Bifurcation and chaotic behaviour in stochastic Rosenzweig-MacArthur prey-predator model with non-Gaussian stable L\'evy noise
Shenglan Yuan, Zibo Wang

TL;DR
This paper analyzes a stochastic prey-predator model driven by non-Gaussian Lévy noise, revealing bifurcations, stability conditions, and chaotic dynamics through analytical and numerical methods.
Contribution
It provides a detailed dynamical analysis of the stochastic Rosenzweig-MacArthur model with Lévy noise, including bifurcation and chaos characterization, which is novel.
Findings
Existence and stability of equilibrium points are characterized.
A transcritical bifurcation curve is identified.

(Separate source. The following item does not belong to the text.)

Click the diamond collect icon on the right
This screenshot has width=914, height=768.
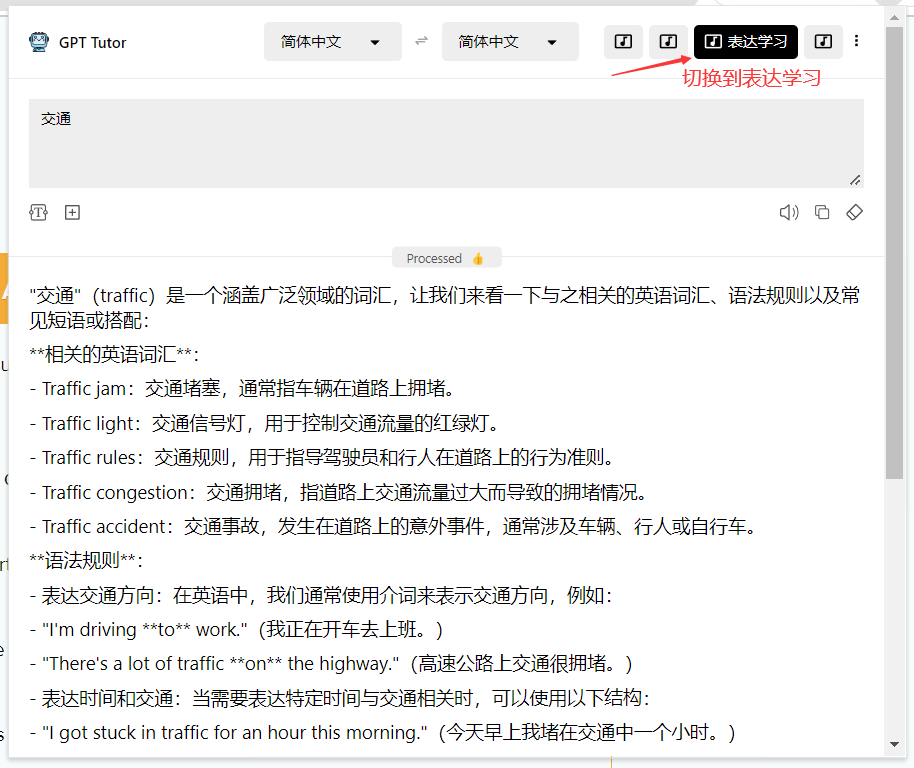point(855,212)
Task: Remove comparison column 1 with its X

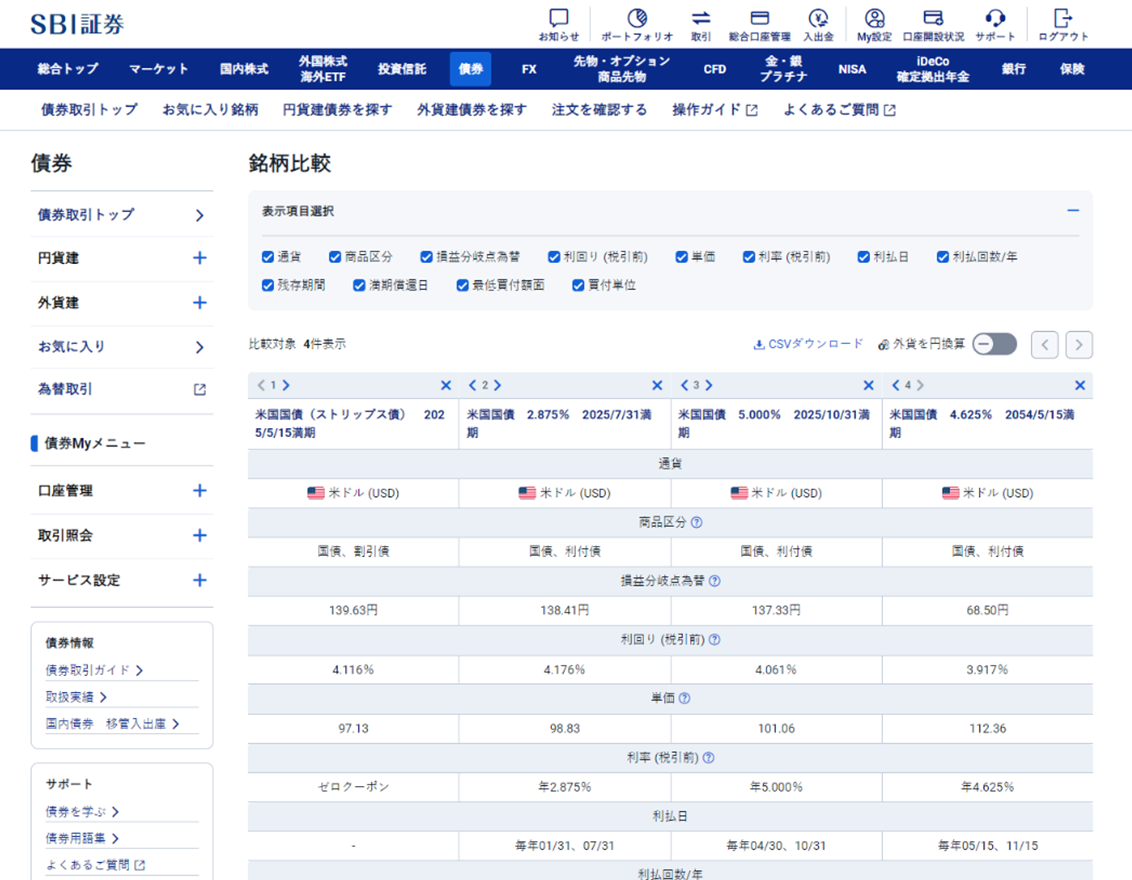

Chaotic behaviour is observed under stochastic influence.
Abstract
We perform dynamical analysis on a stochastic Rosenzweig-MacArthur model driven by {\alpha}-stable L\'evy motion. We analyze the existence of the equilibrium points, and provide a clear illustration of their stability. It is shown that the nonlinear model has at most three equilibrium points. If the coexistence equilibrium exists, it is asymptotically stable attracting all nearby trajectories. The phase portraits are drawn to gain useful insights into the dynamical underpinnings of prey-predator interaction. Specifically, we present a transcritical bifurcation curve at which system bifurcates. The stationary probability density is characterized by the non-local Fokker-Planck equation and confirmed by some numerical simulations. By applying Monte Carlo method and using statistical data, we plot a substantial number of simulated trajectories for stochastic system as parameter varies. For…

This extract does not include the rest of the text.